You know what happened. The Yankees went with the “don’t put the tying run on base intentionally” strategy, Britton left a sinker up in the zone, and Abreu walloped it into center field for a game-tying two-run home run. Only the fourth home run the sinkerballer has allowed since Opening Day 2016 and the first home run he’s ever allowed in extra innings. The SuperBullpen hasn’t been so super lately.

Sabathia’s Strikeouts
Against the team with the highest strikeout (25.6%) and swing-and-miss (12.6%) rates in baseball, Sabathia set new season highs in strikeouts (12) and swings and misses (22) on Tuesday night. In fact, the 22 swings and misses are the second most by a Yankee this season. Domingo German had 26 against the Rays on June 14th. It is Sabathia’s second double-digit strikeout game of the season and his first 12-strikeout game since 2016.

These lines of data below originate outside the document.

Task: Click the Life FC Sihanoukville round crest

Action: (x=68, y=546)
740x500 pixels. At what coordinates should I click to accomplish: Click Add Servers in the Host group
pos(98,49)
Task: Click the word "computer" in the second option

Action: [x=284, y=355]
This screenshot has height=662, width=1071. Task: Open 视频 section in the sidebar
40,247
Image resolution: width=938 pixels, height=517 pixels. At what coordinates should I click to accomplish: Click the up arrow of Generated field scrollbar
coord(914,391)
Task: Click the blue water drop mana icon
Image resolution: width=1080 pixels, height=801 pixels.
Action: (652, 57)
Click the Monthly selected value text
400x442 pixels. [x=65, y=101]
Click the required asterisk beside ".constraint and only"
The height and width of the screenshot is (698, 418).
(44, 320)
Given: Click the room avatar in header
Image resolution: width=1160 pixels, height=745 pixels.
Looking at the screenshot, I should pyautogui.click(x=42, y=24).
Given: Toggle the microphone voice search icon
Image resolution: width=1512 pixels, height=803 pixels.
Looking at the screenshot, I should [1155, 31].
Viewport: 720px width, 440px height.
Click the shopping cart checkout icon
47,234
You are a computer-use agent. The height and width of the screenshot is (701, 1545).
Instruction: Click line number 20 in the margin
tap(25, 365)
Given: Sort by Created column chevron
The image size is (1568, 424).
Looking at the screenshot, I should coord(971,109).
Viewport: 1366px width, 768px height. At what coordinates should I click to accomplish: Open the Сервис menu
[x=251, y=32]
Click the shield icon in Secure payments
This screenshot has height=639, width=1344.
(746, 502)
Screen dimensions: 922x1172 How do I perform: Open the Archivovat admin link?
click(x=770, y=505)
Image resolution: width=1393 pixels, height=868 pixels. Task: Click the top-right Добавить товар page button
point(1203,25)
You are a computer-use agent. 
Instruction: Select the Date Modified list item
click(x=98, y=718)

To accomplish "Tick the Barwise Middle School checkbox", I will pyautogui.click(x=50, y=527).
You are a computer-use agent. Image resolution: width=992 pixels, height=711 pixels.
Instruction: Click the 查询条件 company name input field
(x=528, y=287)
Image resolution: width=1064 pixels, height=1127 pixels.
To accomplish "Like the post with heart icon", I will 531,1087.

Sabathia, like Lance Lynn on Monday, ran into some early pitch count issues early on Tuesday. It didn’t help that the offense had a five-pitch inning in the top of the third, meaning Sabathia had about three minutes of rest after throwing 28 pitches in the second. He started that third inning with a four-pitch left-on-left walk to No. 9 hitter Omar Narvaez, then a double to left by Avisail Garcia and a Jose Abreu sac fly gave the ChiSox a 1-0 lead.
Following that Garcia double, Sabathia retired ten of the next 13 batters he faced, and two of the three baserunners reached on a walk and a bunt single. Ryan LaMarre’s ground-rule double ended Sabathia’s night with two outs in the sixth. His line: 5.2 IP, 4 H, 1 R, 1 ER, 3 BB, 12 K on 103 pitches. Much better than last time out, obviously. The last two times out, really. The White Sox will swing and miss a bunch and he took full advantage. Good work, CC.
Leftovers
The bullpen was excellent aside from Britton. Chad Green, David Robertson, Dellin Betances, and Jonathan Holder got the ball to Britton and Gray picked up the slack afterward. The non-Britton relievers: 6.1 IP, 1 H, 0 R, 2 BB, 8 K. And, despite playing 13 innings, the bullpen should be in good shape Wednesday because none of those guys pitched Monday. Green, Robertson, Betances, and Holder should all be available. Maybe Chapman too.
Three hits for Andujar, two hits for Stanton, and one hit apiece for Aaron Hicks, Higashioka, and Voit. Gregorius had two walks while Torres, Bird, and Gardner had one each. The Yankees went 2-for-11 with runners in scoring position and I have no idea how they had that many at-bats with runners in scoring position. Sure didn’t feel like it. Fortunately Andujar came through in the 13th.
Box Score, WPA Graph & Standings
Go over to ESPN for the box score and updated standings and MLB for the video highlights. Here’s our Bullpen Workload page and here’s the unnecessarily jumpy win probability graph:
Source: FanGraphs
Up Next
The seven-game road trip and three-game series with the White Sox end Wednesday night. The Yankees don’t get getaway days, apparently. Luis Severino and Lucas Giolito are the scheduled starters for the series finale at … checks notes … Guaranteed Rate Field? Huh.